→ **Stated exercise**
Convert the lines from the one containing "678x654 pixels. At" through the end of the records below into a JSON list of strings, one string per line, skipping any blank lines. Omit the pictures.

→ **Records**
◇ ◇ ◇
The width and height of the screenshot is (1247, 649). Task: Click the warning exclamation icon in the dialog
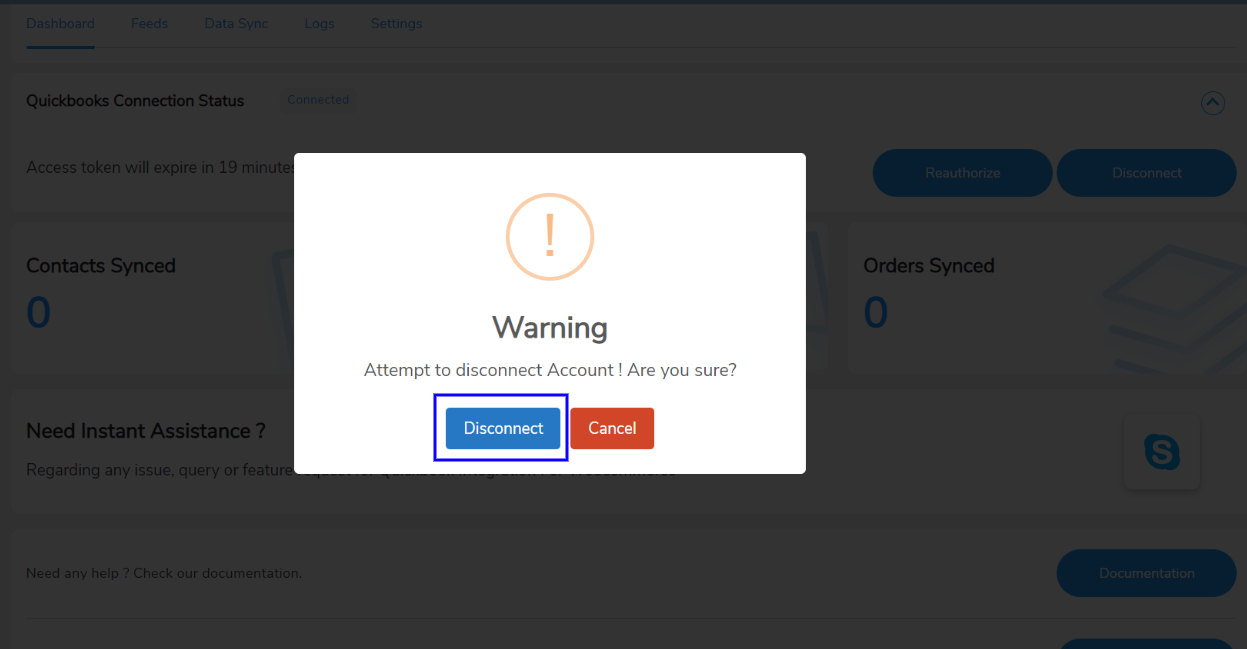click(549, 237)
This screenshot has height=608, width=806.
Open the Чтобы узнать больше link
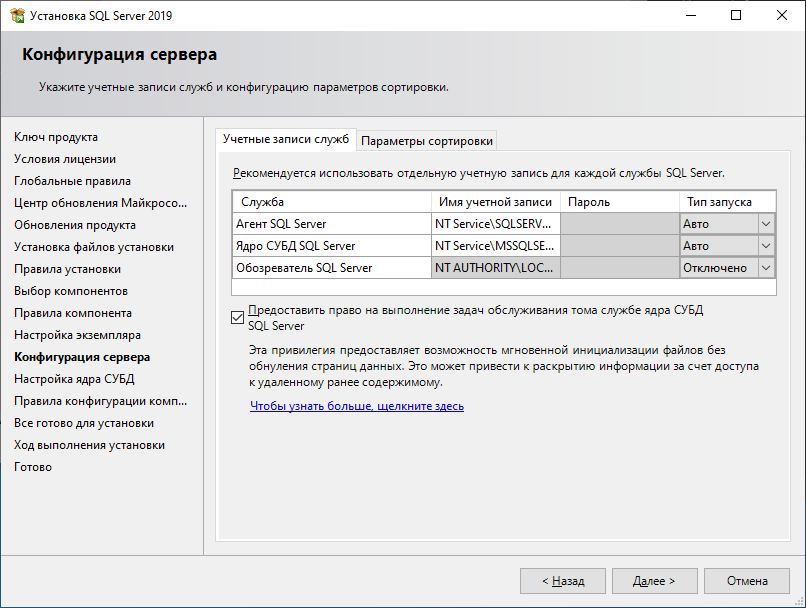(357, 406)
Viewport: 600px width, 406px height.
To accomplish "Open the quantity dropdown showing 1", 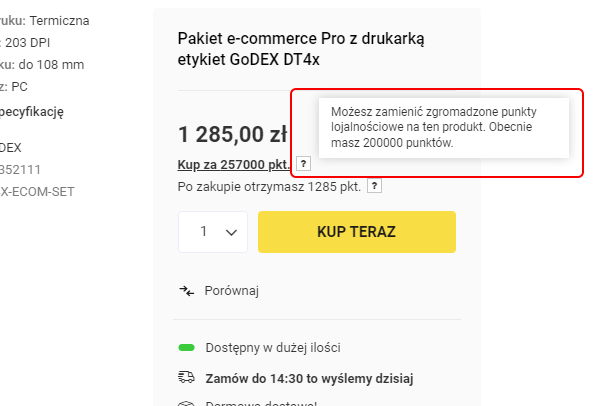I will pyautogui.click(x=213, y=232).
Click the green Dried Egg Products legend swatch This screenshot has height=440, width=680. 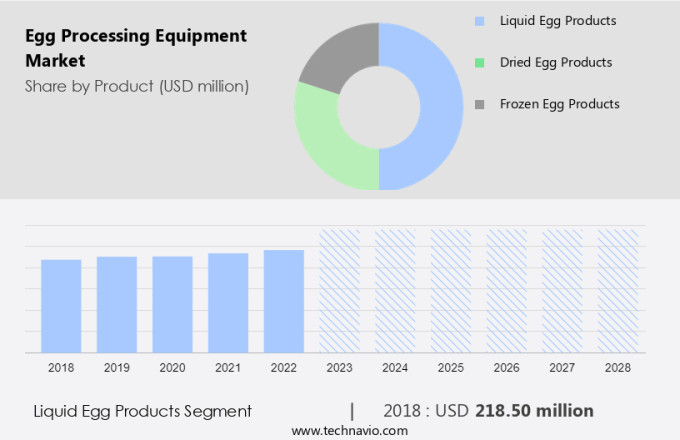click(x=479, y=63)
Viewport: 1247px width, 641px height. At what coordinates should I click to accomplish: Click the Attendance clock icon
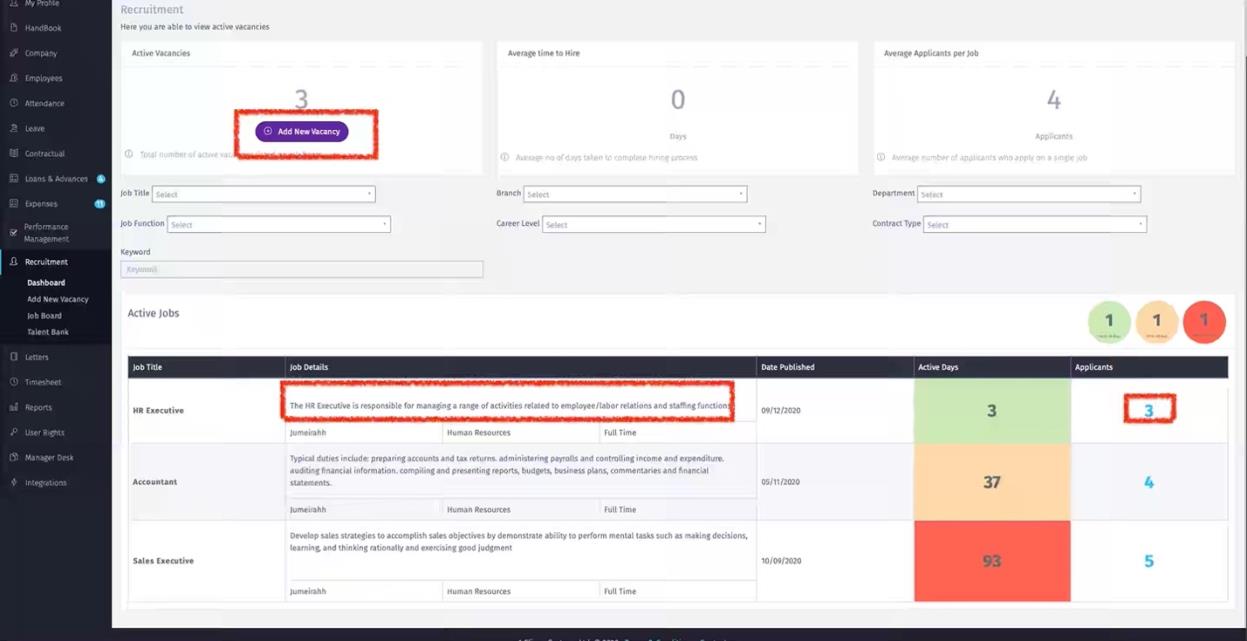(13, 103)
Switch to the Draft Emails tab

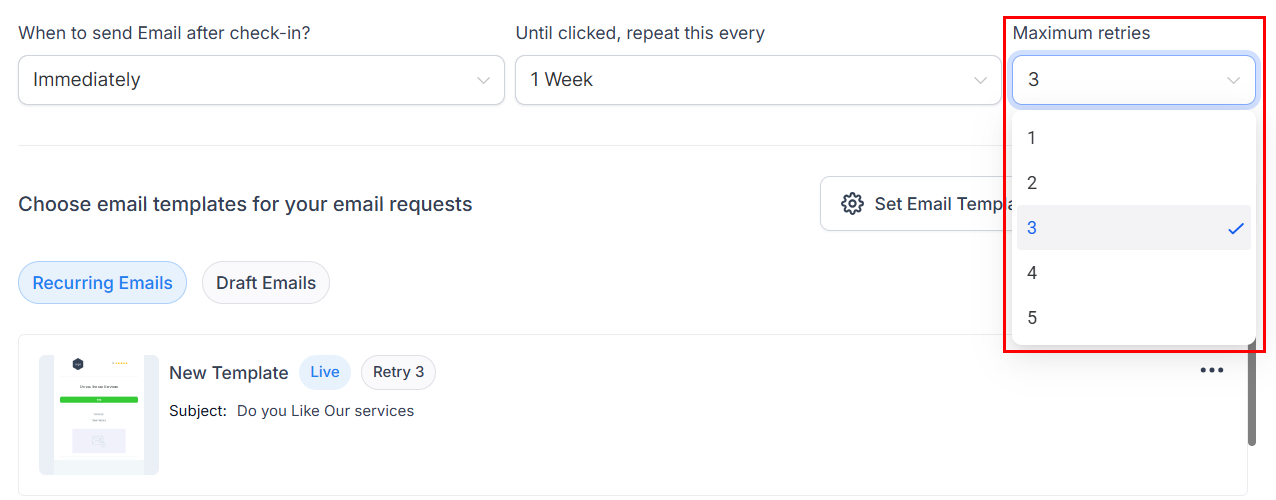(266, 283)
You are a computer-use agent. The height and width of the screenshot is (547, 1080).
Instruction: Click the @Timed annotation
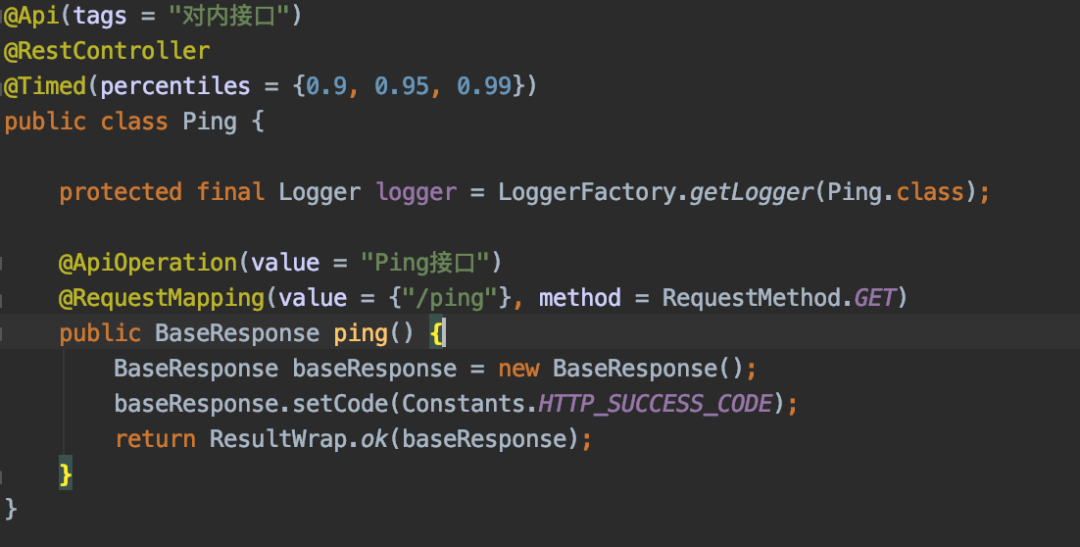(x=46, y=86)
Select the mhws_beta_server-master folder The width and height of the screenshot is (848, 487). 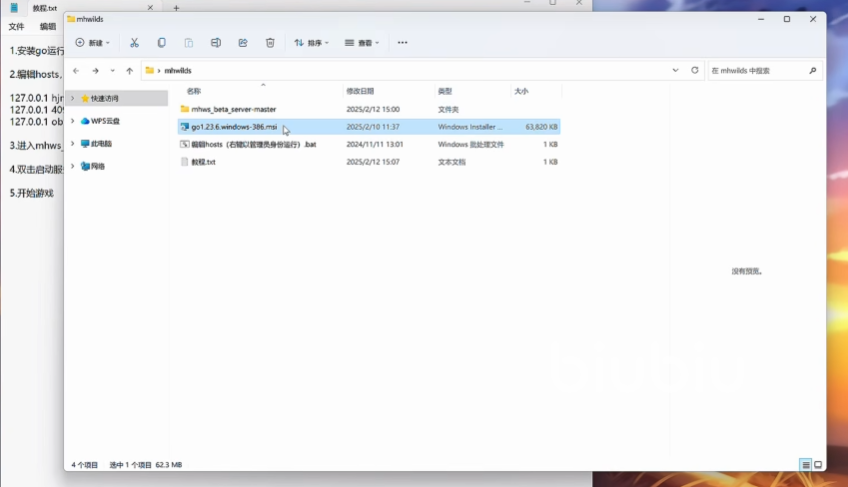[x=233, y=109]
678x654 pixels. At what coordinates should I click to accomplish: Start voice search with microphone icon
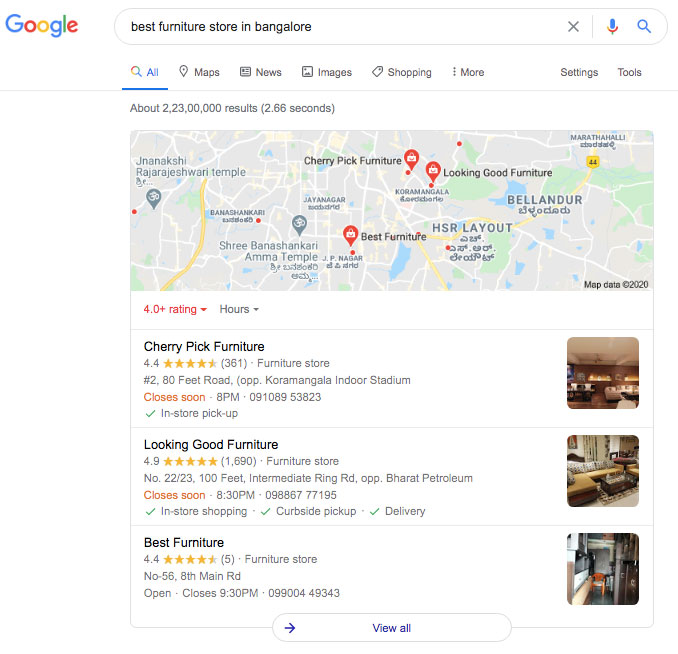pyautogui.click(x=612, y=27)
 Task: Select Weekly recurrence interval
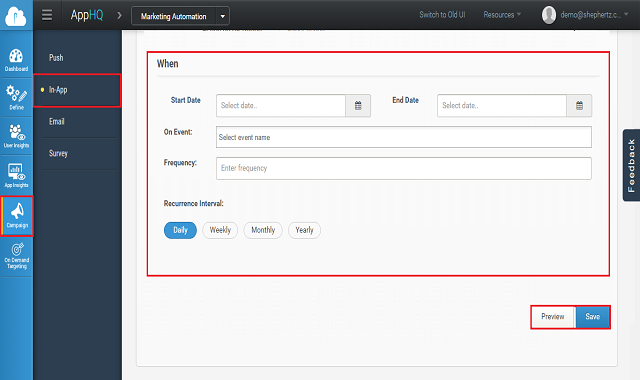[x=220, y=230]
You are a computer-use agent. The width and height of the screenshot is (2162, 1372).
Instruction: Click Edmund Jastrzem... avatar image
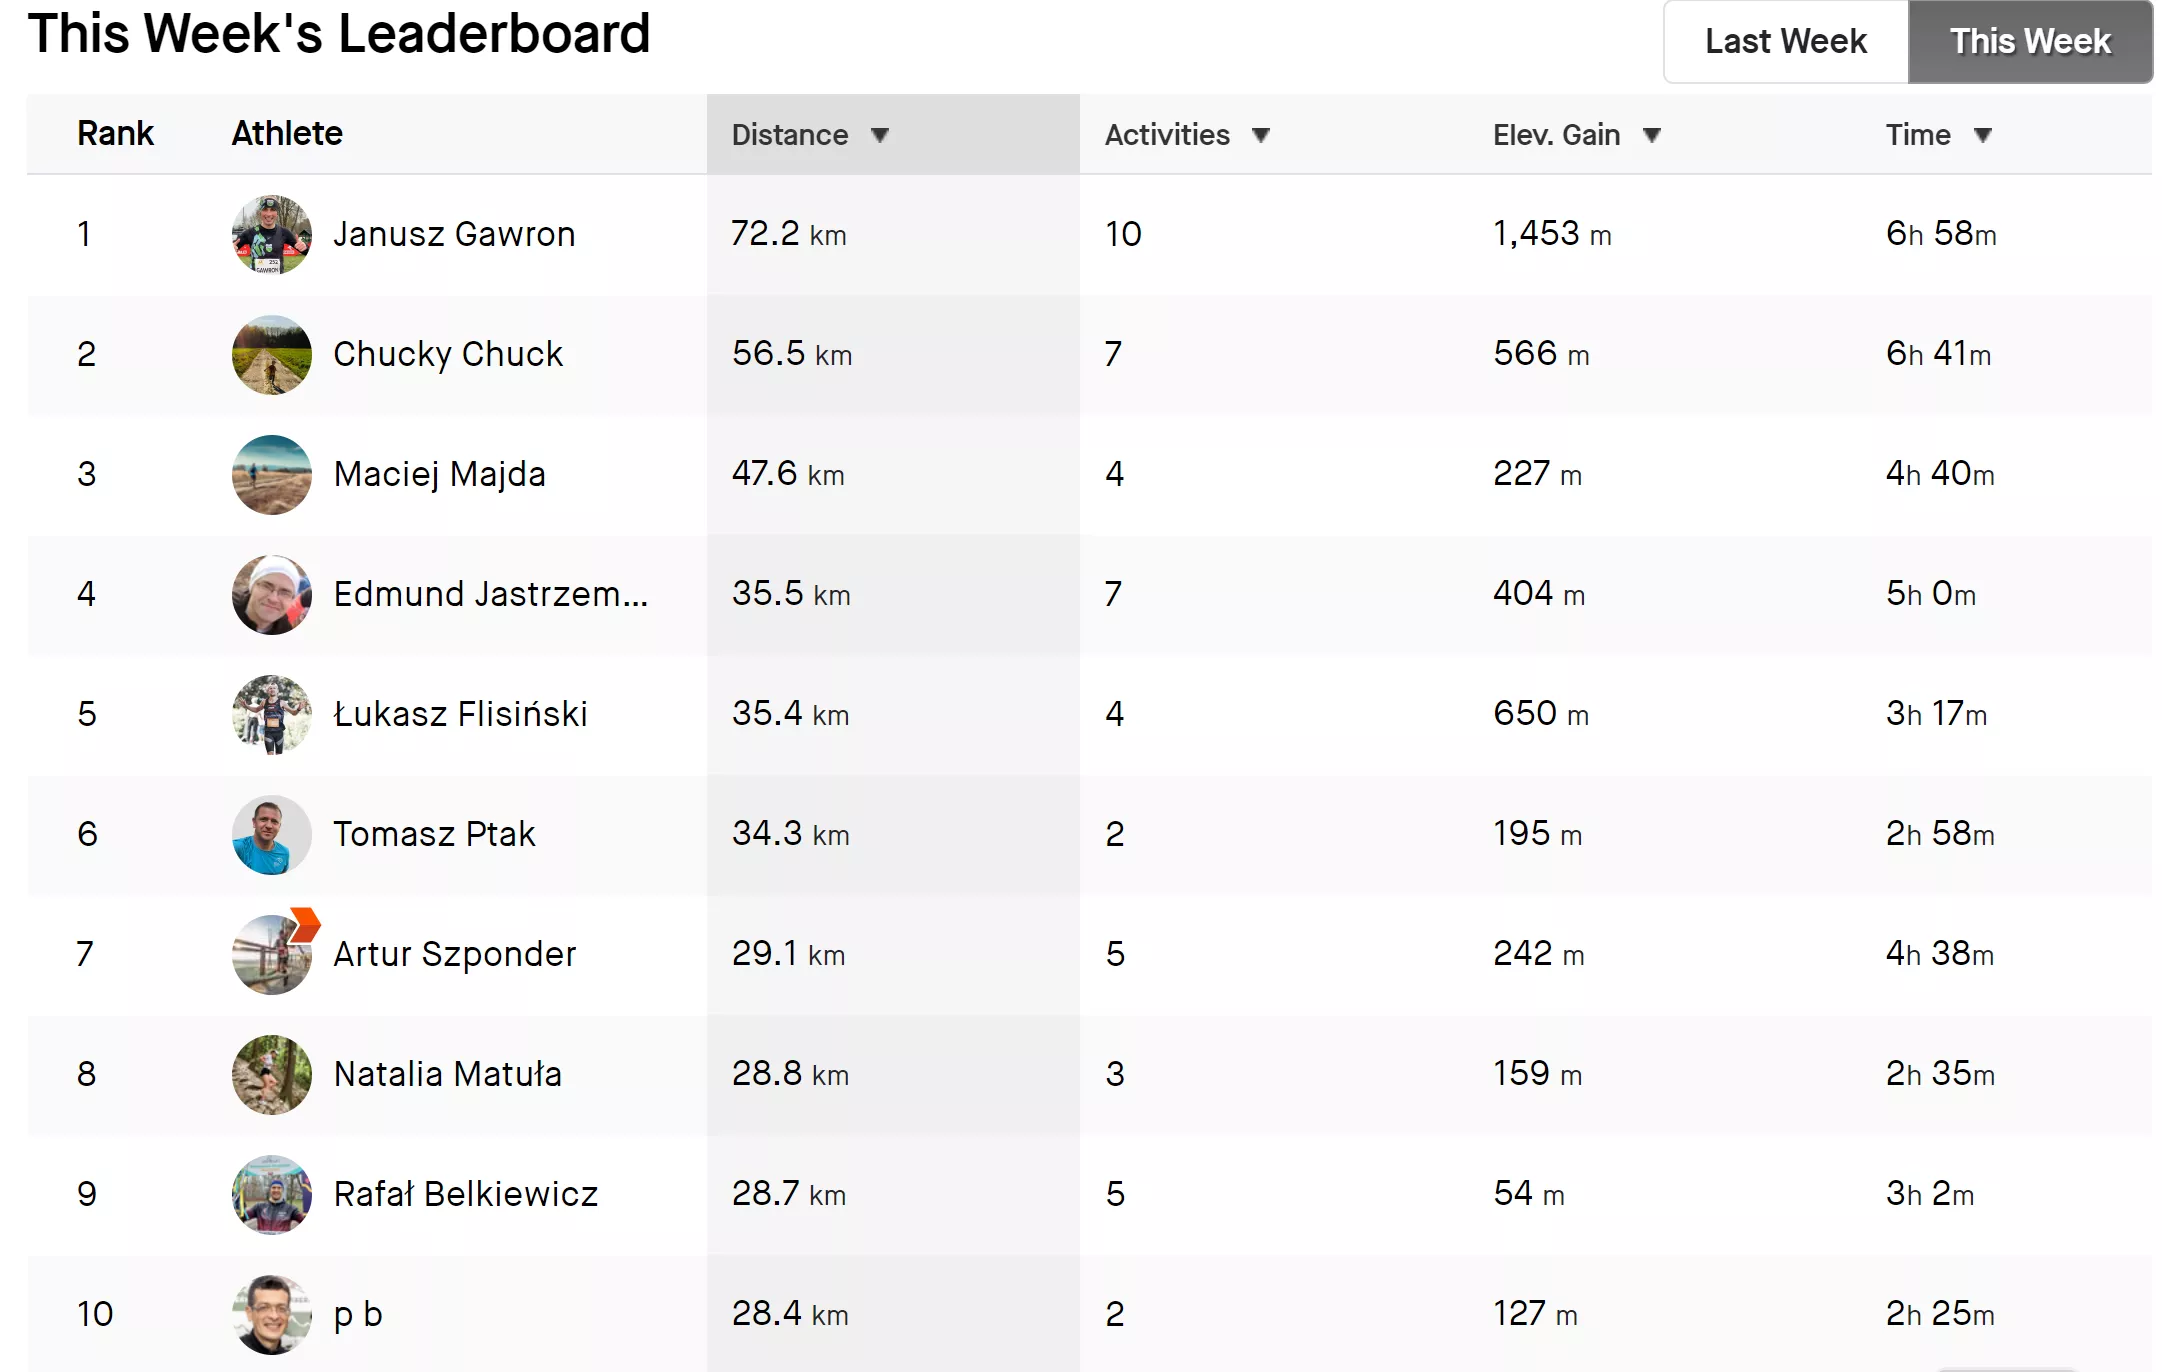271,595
◇ ◇ ◇
→ **Task answer**
[
  "678x654 pixels. At what coordinates should I click to accomplish: Start voice search with microphone icon",
  "pyautogui.click(x=612, y=27)",
  " Task: Select Weekly recurrence interval",
  "[x=220, y=230]",
  "You are a computer-use agent. The width and height of the screenshot is (2162, 1372).",
  "Instruction: Click Edmund Jastrzem... avatar image",
  "271,595"
]